Woman on the Edge of Time - Marge Piercy [160]
“That ought to settle it,” Redding said cheerfully, but he frowned at her skull as if he would like to take it all apart.
A new watchfulness surrounded her. She was sorry to see that Tina and Sybil were genuinely frightened. Tina nagged her to eat and buzzed between window and door like an angry fly. When Tina was in the day room, Connie tried to give Sybil reassurance.
“All right! You were unconscious for twelve hours! How can that be all right?”

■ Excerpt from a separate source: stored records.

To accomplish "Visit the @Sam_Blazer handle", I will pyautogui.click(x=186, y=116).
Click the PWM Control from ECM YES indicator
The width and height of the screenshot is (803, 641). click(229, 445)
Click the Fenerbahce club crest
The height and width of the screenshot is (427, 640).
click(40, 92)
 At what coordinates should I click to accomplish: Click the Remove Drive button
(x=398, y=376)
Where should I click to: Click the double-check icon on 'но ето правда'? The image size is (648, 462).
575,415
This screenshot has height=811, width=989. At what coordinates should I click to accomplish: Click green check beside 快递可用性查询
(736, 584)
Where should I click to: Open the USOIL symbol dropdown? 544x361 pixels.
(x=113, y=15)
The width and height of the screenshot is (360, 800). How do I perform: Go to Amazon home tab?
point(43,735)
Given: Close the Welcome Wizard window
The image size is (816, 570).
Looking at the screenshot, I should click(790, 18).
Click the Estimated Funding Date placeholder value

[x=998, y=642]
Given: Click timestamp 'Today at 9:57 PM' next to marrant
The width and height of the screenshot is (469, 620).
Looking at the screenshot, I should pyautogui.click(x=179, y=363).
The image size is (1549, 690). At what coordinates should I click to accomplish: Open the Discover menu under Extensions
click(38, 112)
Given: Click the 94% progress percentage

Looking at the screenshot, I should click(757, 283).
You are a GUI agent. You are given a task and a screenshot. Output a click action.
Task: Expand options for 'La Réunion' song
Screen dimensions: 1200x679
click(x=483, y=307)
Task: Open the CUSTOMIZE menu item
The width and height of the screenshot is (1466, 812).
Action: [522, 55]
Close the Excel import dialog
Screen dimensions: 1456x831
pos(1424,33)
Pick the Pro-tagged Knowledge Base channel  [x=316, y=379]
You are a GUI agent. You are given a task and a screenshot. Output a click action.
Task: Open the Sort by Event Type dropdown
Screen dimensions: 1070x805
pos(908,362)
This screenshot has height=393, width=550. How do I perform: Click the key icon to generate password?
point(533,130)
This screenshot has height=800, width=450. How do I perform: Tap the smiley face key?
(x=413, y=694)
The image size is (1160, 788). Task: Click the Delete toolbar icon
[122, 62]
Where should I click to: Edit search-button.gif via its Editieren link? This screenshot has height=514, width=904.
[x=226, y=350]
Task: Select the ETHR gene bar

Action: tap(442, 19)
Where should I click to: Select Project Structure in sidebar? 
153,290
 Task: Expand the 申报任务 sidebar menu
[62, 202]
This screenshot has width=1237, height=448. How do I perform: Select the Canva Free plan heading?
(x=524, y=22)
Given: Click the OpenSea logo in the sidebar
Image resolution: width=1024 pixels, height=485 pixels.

“Sybil, don’t worry! Please. The only thing wrong with me is what they got stuck in my head. And I’m doing what I can to get it out Believe me.”
“They’re frightened.” Sybil’s eyes were somber. “They put off the implants scheduled for Monday, until they figure out what’s happening to you.”
“Good! That’s my first victory. Tina was scheduled for Monday.” With Luciente’s help, she might be able to scare them again. What else could she do? It was the only way she could see to struggle.
SEVENTEEN
Every day for a week she tried to summon Luciente, but without success. Once she felt herself slipping into that other future, till she drew back with horror. Why couldn’t she call Luciente? Since they had implanted the dialytrode, she had not been able to reach over on her own, not to the right future, the one she wanted.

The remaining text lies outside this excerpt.